[Given entries]

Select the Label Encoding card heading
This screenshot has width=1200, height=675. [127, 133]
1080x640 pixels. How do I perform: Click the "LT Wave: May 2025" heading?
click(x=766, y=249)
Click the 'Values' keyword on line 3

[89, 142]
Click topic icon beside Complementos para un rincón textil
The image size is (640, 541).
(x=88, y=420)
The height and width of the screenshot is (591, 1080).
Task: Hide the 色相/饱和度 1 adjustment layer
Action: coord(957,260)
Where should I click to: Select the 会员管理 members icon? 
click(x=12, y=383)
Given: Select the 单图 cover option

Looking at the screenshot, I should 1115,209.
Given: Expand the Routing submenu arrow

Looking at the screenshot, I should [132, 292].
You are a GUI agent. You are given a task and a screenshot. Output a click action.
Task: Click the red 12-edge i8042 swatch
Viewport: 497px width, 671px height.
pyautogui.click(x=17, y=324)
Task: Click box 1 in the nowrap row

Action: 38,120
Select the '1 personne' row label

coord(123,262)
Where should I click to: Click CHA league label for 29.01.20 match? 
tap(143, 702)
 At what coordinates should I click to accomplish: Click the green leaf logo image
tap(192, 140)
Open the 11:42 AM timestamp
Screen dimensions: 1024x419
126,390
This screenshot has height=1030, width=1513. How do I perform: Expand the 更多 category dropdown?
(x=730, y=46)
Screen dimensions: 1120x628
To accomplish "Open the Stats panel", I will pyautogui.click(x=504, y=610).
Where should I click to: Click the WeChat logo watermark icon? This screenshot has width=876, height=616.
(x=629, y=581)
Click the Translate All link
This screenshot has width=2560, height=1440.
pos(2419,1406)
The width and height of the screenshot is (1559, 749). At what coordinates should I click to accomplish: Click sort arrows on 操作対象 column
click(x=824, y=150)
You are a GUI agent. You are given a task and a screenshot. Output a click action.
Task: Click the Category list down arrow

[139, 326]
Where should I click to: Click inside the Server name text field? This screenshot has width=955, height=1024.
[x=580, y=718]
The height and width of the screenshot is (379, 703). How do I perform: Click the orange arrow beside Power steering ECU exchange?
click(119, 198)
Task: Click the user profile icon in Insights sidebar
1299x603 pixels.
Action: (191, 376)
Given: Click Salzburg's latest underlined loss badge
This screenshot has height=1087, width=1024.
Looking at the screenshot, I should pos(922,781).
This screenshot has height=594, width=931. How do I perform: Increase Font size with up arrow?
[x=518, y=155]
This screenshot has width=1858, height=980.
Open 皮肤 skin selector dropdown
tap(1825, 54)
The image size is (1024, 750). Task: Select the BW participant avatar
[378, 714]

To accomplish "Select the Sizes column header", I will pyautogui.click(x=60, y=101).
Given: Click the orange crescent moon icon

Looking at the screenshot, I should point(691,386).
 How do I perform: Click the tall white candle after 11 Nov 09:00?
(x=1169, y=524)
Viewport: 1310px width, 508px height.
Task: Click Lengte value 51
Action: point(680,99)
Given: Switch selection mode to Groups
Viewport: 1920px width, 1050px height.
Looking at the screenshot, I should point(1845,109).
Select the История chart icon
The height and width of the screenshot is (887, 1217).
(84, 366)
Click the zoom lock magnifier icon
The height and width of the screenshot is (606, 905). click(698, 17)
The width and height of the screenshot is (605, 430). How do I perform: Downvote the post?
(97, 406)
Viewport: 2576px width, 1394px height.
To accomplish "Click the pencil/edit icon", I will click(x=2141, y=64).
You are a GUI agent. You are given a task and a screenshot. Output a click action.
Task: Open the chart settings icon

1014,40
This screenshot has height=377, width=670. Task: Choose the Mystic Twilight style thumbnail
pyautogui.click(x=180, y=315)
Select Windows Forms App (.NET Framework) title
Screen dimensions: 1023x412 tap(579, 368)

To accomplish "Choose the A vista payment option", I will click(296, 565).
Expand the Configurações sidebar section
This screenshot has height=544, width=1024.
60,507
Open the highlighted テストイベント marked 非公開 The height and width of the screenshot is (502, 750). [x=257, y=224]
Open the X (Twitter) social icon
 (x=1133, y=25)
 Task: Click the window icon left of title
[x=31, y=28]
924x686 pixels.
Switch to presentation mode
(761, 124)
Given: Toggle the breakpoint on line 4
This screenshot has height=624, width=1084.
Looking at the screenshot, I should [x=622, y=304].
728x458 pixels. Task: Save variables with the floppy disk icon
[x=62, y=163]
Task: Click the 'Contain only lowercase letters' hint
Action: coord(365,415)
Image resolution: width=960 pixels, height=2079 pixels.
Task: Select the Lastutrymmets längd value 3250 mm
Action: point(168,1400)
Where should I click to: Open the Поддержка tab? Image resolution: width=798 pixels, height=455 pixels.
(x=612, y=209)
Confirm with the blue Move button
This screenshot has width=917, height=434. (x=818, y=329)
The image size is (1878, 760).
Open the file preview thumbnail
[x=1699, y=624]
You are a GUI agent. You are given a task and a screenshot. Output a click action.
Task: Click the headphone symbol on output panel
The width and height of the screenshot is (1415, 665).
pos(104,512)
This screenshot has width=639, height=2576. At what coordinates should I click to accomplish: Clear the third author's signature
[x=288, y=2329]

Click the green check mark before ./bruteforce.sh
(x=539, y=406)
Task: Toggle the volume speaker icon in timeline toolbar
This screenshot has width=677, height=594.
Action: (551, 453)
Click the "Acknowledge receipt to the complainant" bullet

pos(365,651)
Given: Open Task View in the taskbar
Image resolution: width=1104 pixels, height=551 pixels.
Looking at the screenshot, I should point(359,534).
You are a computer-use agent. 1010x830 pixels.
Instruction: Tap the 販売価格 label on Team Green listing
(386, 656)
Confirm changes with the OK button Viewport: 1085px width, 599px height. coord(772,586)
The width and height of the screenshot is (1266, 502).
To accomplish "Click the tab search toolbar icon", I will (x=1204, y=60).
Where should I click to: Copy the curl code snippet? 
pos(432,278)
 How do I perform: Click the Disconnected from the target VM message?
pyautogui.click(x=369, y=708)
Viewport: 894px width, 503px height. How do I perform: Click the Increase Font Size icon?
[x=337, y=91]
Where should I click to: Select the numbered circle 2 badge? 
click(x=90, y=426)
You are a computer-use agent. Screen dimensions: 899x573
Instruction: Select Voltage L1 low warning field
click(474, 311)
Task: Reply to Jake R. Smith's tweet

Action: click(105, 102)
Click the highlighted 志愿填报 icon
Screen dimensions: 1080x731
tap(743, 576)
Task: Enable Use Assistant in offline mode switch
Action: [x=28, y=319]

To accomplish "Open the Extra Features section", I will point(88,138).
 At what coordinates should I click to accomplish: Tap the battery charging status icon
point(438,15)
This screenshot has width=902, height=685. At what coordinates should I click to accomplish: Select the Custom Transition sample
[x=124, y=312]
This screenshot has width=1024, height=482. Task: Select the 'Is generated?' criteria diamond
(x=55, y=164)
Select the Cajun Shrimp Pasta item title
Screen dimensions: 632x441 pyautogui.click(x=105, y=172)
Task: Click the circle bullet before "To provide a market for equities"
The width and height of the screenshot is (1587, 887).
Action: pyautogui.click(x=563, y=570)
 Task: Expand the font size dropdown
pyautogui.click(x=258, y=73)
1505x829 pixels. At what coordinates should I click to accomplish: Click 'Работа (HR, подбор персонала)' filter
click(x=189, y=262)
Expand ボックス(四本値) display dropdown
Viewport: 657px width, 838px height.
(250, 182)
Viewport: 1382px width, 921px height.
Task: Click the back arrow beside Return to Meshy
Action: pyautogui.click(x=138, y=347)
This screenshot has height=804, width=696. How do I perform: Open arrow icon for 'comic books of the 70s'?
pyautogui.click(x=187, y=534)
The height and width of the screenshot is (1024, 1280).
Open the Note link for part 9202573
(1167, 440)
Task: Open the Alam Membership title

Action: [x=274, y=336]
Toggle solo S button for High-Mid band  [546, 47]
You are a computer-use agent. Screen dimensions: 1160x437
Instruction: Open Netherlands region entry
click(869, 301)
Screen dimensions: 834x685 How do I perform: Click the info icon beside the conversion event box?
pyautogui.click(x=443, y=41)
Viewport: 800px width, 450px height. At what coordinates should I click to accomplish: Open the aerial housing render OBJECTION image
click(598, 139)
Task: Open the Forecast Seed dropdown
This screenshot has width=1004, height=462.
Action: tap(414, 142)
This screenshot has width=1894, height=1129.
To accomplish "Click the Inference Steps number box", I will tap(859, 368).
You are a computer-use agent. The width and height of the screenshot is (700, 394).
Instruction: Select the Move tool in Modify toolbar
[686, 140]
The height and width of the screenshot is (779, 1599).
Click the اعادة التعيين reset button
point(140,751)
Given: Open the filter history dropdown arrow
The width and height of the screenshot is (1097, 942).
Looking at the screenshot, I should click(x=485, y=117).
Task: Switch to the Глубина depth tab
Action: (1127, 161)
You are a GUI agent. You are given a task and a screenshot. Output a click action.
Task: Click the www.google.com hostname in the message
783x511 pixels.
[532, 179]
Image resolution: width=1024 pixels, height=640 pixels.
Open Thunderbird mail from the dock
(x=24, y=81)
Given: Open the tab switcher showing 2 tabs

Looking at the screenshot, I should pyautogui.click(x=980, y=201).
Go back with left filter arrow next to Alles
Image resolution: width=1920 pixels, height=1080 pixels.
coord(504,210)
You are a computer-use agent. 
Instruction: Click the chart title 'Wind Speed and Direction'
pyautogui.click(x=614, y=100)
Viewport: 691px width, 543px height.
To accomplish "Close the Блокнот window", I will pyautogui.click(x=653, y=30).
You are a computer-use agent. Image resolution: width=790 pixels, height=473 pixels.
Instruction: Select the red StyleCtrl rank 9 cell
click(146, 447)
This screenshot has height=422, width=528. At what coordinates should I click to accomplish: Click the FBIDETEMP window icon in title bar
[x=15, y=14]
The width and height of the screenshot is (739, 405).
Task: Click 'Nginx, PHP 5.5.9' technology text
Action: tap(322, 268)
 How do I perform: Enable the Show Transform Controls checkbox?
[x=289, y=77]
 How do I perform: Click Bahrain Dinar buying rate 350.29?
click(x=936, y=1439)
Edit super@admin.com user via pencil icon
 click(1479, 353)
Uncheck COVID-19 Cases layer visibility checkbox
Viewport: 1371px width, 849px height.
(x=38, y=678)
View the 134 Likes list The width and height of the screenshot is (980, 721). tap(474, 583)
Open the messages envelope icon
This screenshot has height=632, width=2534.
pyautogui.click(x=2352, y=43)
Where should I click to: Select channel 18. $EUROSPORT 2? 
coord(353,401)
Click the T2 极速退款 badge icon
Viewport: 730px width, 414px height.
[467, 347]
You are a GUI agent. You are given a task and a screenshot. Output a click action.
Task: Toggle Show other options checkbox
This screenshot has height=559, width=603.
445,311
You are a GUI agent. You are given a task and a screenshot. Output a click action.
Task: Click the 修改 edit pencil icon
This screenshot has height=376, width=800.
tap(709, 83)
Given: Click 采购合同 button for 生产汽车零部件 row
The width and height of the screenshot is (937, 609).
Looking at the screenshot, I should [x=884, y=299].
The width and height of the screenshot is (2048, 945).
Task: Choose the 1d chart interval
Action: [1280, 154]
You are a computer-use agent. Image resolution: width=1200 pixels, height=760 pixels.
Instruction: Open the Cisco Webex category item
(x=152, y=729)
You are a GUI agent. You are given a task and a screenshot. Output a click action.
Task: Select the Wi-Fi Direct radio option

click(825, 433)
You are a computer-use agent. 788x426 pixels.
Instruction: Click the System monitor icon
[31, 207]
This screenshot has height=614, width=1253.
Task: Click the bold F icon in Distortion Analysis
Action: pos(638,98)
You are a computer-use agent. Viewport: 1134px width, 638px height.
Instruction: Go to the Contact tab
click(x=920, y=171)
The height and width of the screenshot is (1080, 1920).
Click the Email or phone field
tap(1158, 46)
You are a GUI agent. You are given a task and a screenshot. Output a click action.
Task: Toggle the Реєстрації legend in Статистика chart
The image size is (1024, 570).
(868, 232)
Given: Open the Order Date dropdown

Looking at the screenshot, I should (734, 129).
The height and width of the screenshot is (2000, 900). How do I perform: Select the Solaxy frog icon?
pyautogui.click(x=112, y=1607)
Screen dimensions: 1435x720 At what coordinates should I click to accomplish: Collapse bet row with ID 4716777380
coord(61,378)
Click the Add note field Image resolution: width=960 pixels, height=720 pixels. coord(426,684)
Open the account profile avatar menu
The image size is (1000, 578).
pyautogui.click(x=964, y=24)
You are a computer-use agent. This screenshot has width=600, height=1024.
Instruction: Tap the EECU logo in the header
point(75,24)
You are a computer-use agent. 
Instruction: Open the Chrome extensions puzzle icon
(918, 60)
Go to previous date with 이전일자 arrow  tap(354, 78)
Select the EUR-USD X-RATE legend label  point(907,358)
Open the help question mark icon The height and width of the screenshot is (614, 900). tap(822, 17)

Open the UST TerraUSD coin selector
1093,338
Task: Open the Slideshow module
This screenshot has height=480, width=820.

[/Given entries]

▶ **The problem**:
Please retype, without any change, the line containing "The image size is (1000, 578)." and every line after it to the end of the entries above, and only those.

▶ **Written reply**:
The image size is (1000, 578).
pyautogui.click(x=964, y=24)
You are a computer-use agent. This screenshot has width=600, height=1024.
Instruction: Tap the EECU logo in the header
point(75,24)
You are a computer-use agent. 
Instruction: Open the Chrome extensions puzzle icon
(918, 60)
Go to previous date with 이전일자 arrow  tap(354, 78)
Select the EUR-USD X-RATE legend label  point(907,358)
Open the help question mark icon The height and width of the screenshot is (614, 900). tap(822, 17)

Open the UST TerraUSD coin selector
1093,338
Task: Open the Slideshow module
This screenshot has height=480, width=820.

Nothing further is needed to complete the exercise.